Supplied text =>
Wednesday 6 April - Boat Ramp - Tony Champion (Tdog)
Scene: The boat ramp driving rain and hail – Brian cowering under his tailgate to change – Quote: “That was the worst day’s sailing I’ve ever had here” and he got out through the shore break and the rip and blasted about for a while. Boydy “That was very disappointing” also managed a sail but along with Brian had to walk the walk of shame to get back upwind after nearly every wave ride. Bob struggled in the rip most of the time but did get out and back more than once. Richie (a newcomer to the group) sailed briefly and to good effect but claimed that his hands had never before been so cold. A dummyless Andy had to walk back from Poo corner and I managed to get outside once but wished I hadn’t.

Why was it so bad? We arrived 1.15 ish to see white caps, breaking waves and scudding spray in brilliant sunshine, 4.2s to 4.7s were rigged. Martin ("I've never seen it like this before") took one look and wisely went back to the pond. Steve went out as wind monkey and demonstrated that there wasn’t half as much wind as appeared. Brian followed him and planed most of the time but by now the shore break was really jacking up and the rip was awkward. I tried and got a good rinsing for my pains and decided to wait for the tide to change. Andy kept dry. My patience quickly ran out and I tried again successfully to find that the wind on the outside was not only very twitchy but had huge holes in it which coupled with fairly bumpy conditions made very uncomfortable sailing. I came straight back in to do a little tuning but on seeing massive black clouds approaching decided to wait a bit. At this point Andy wobbled out and only made it back to shore again at the North end, abandoned his gear and came stomping back through the hail storm. All but Steve and Richie then called it a day.

Set exercise 1 =>
Answer these questions about the boat ramp report:
(a) What did Richie claim about his hands?
(b) At roughly what time did the group arrive?
(c) At which end did Andy make it back to shore after wobbling out?
The records that come next are unrelated to the boat ramp report.

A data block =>
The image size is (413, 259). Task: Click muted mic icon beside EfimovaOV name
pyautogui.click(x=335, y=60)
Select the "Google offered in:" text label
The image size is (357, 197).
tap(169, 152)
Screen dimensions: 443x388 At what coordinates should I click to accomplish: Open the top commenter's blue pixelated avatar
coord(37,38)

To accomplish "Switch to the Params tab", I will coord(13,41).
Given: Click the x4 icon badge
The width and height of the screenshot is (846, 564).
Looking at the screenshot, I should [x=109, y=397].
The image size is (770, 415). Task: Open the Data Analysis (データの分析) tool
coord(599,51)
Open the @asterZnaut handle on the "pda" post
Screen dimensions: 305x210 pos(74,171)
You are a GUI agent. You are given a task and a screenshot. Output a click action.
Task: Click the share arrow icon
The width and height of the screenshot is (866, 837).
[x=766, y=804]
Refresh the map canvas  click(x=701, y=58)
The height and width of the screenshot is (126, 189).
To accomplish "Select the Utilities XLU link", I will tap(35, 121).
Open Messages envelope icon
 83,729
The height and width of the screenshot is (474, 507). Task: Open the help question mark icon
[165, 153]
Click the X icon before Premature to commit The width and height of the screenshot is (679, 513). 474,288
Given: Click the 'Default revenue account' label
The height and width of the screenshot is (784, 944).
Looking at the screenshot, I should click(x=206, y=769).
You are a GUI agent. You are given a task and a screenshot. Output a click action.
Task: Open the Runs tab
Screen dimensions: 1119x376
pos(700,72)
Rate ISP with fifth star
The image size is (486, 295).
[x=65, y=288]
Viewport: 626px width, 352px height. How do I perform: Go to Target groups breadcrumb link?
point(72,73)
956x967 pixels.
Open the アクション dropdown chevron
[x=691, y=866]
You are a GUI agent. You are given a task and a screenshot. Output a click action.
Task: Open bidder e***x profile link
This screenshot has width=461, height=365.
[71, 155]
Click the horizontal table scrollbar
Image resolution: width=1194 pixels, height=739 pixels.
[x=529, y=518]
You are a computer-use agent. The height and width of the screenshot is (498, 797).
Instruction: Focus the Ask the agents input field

Set exercise 2 => Rewrite the records from the very beginning down to the line containing "point(72,73)", including both ends, with "Open" replaced by "Access" and everything else left unchanged.

Task solution 1 =>
(a) That his hands had never before been so cold.
(b) Around 1.15.
(c) The North end.

Task solution 2 =>
The image size is (413, 259). Task: Click muted mic icon beside EfimovaOV name
pyautogui.click(x=335, y=60)
Select the "Google offered in:" text label
The image size is (357, 197).
tap(169, 152)
Screen dimensions: 443x388 At what coordinates should I click to accomplish: Access the top commenter's blue pixelated avatar
coord(37,38)

To accomplish "Switch to the Params tab", I will coord(13,41).
Given: Click the x4 icon badge
The width and height of the screenshot is (846, 564).
Looking at the screenshot, I should [x=109, y=397].
The image size is (770, 415). Task: Access the Data Analysis (データの分析) tool
coord(599,51)
Access the @asterZnaut handle on the "pda" post
Screen dimensions: 305x210 pos(74,171)
You are a GUI agent. You are given a task and a screenshot. Output a click action.
Task: Click the share arrow icon
The width and height of the screenshot is (866, 837).
[x=766, y=804]
Refresh the map canvas  click(x=701, y=58)
The height and width of the screenshot is (126, 189).
To accomplish "Select the Utilities XLU link", I will tap(35, 121).
Access Messages envelope icon
 83,729
The height and width of the screenshot is (474, 507). Task: Access the help question mark icon
[165, 153]
Click the X icon before Premature to commit The width and height of the screenshot is (679, 513). 474,288
Given: Click the 'Default revenue account' label
The height and width of the screenshot is (784, 944).
Looking at the screenshot, I should click(x=206, y=769).
You are a GUI agent. You are given a task and a screenshot. Output a click action.
Task: Access the Runs tab
Screen dimensions: 1119x376
pos(700,72)
Rate ISP with fifth star
The image size is (486, 295).
[x=65, y=288]
Viewport: 626px width, 352px height. How do I perform: Go to Target groups breadcrumb link?
point(72,73)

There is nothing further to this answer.